Ching yan xui koon? I'm sorry, but I don't get that at ALL. Japanese doesn't sound like that. If that is a joke, I'm afraid I missed it. Could you be thinking about some form of Chinese?
I speak Japanese and Spanish (but not as a native), but I haven't really learned any Greek (except tourist words)...Italian does have many of the same vowels to my ears.
Latitude. O-kay. I can understand that, but how does that correlate to language? Just a fun fact?
Just a fun fact. Japanese has some very different sounds than Greek and Spanish, I can't see the similarity at all.
Italian has some common sounds, but again, they have some completely different ones than Spanish and Greek (for example how they have closed/open e sounds). Intonation is very different too (not going into the vocabulary thing, I think we established that Greek and Romance languages are not mutual intelligible in any degree).

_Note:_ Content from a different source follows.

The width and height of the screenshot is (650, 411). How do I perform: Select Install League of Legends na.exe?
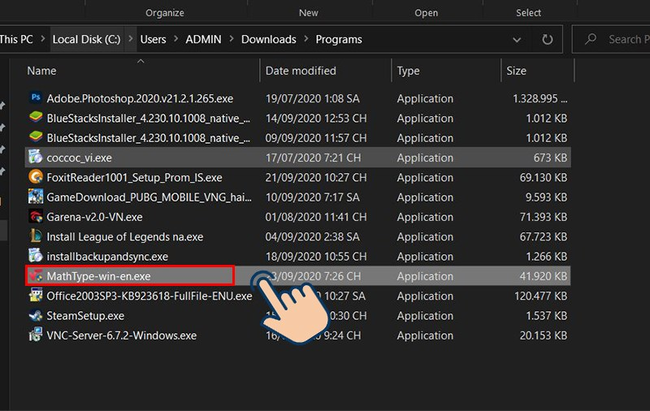point(124,237)
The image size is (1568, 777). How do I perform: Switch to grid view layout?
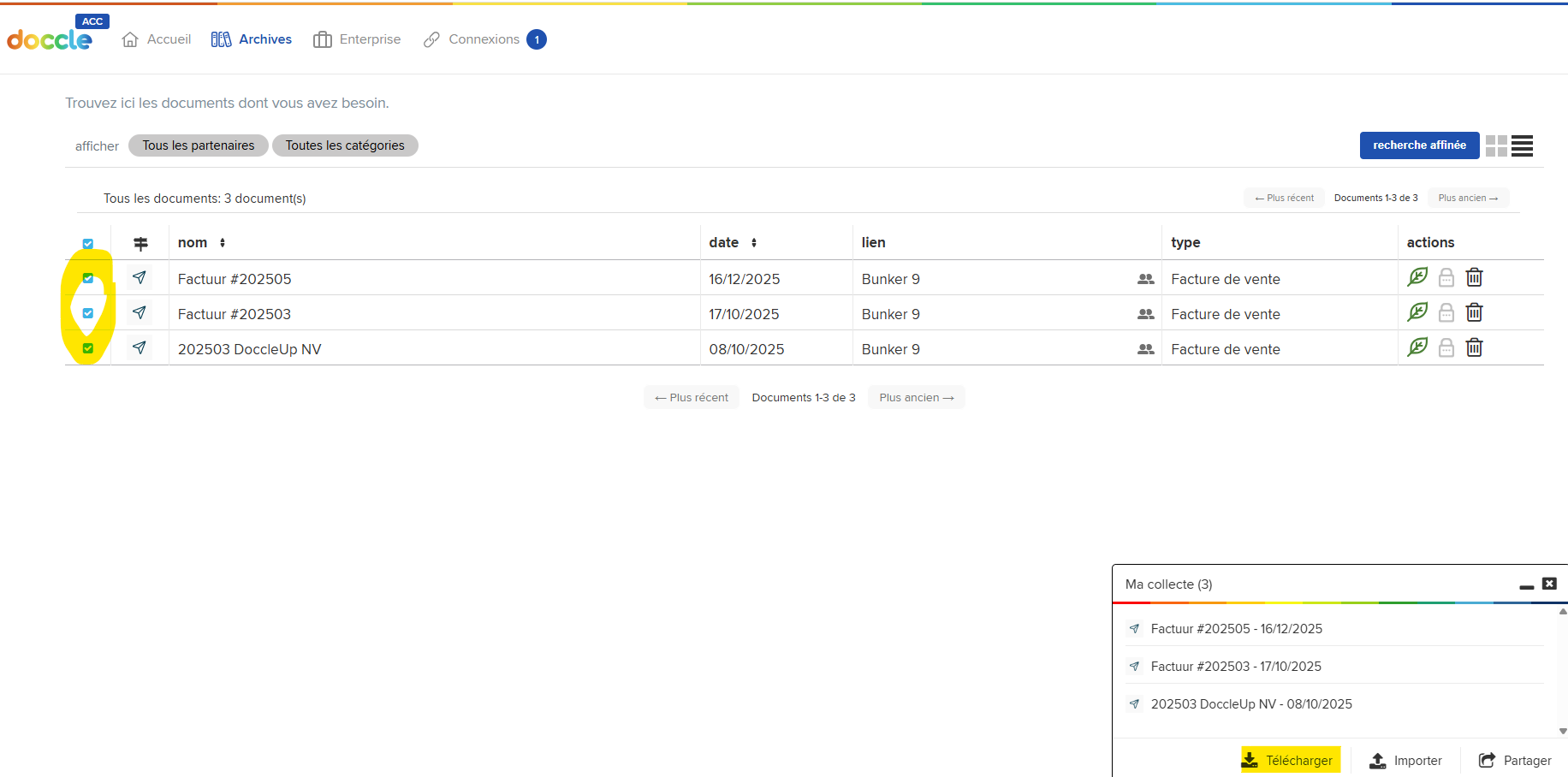(x=1496, y=146)
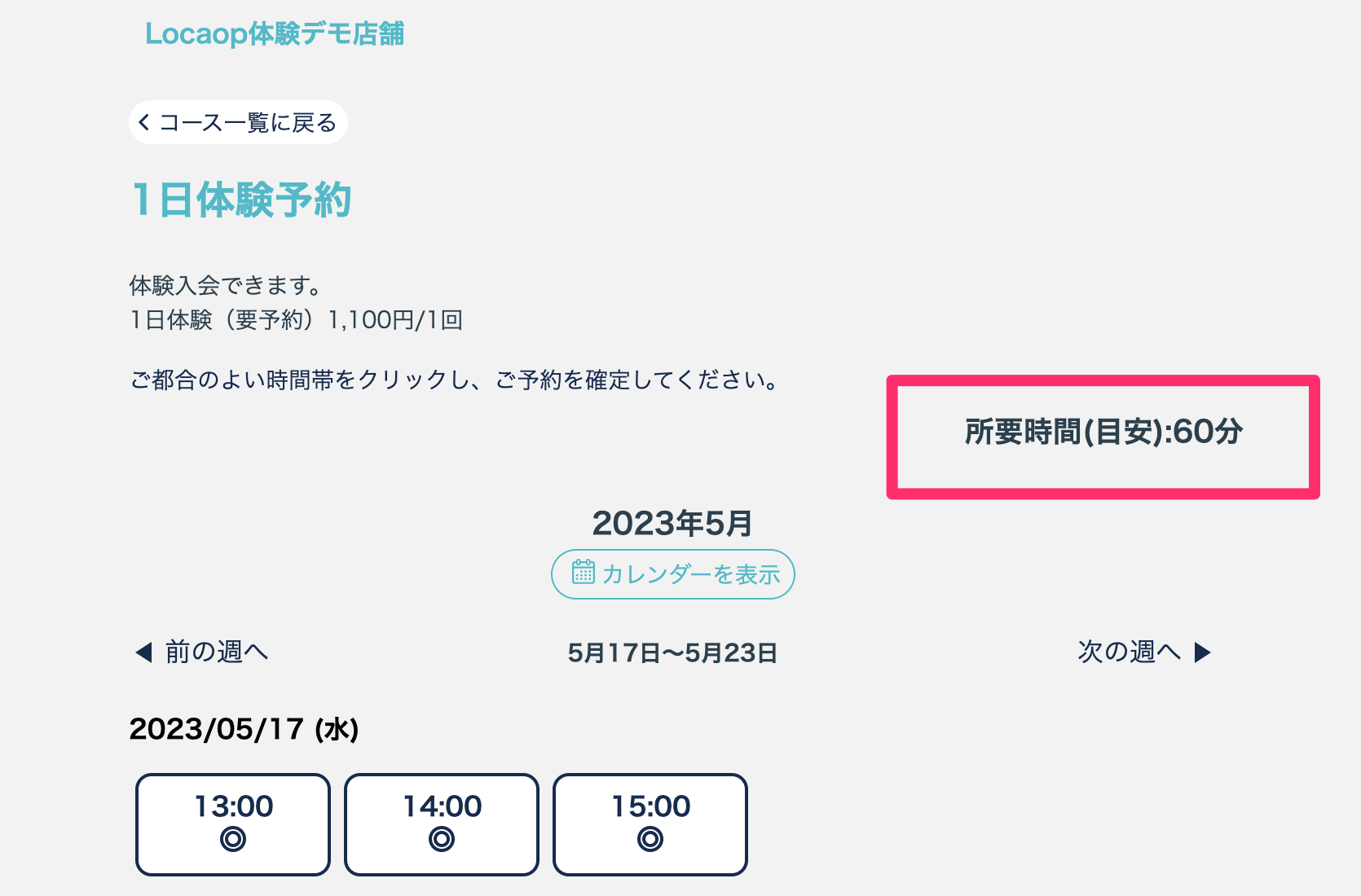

Spanish can throw me off. If I hear Spanish speakers talk, but from a distance, meaning I can only hear a mumble thing, I can easily get confused and think someone is speaking Greek. Even though the intonation is not exactly the same, it is similar; besides, we both use the same vowel sounds - that is, just the basic ones (not all the same consonant sounds, though).
"Italian has some common sounds, but again, they have some completely different ones than Spanish and Greek (for example how they have closed/open e sounds). "
It depends on the italian dialect you are talking about. Standard Italian (based on the Toscan dialect) distinguish between open-closed e and o, but Northern dialects not, so you find many people in Italy (nearly a third of the Italian population) who do not make that distinction. Anyway, considering I'm a Spanish speaker, I can't see big differences between open and closed e/o.
Then, Calliope, you've had the same experience with Spanish as I've had with Greek (from the opposite position)...so something is there, maybe the music of the language at a distance.
Spanish and Japanese don't have the same music, but the vowels are pretty much the same. The consonants are not all the same-especially "r"...
Juste une supposition: vu l'énorme prestige du grec dans la Rome antique, se pourrait-il que les Romains aient cherché, par snobisme, à donner à leur langue une allure phonétique similaire, conservée dans une certaine mesure en italien et spécialement en espagnol?
En ce cas, le fait que le castillan sonne un peu comme le grec ne serait pas entièrement un hasard.
Well, maybe we should look a little closer than Greece...
Castilian was born next to what it's today the Basque Country. In the Iberian peninsula Castilian is the only language with exactly 5 vowel sounds, just like Basque. Besides this strong hint Castilian like basque often changes the initial "f" - which does not exist in Basque - to a mute "h", just to mention one.
In other words... Castilian is - probably - the latin spoken by the Basques or - at least - has very strong Basque influence.
Did Castilian take the five vowel sounds from Basque or from Latin? Why didn't this happen to French, Galician-Portuguese or Catalan which have more than 5 vowel sounds?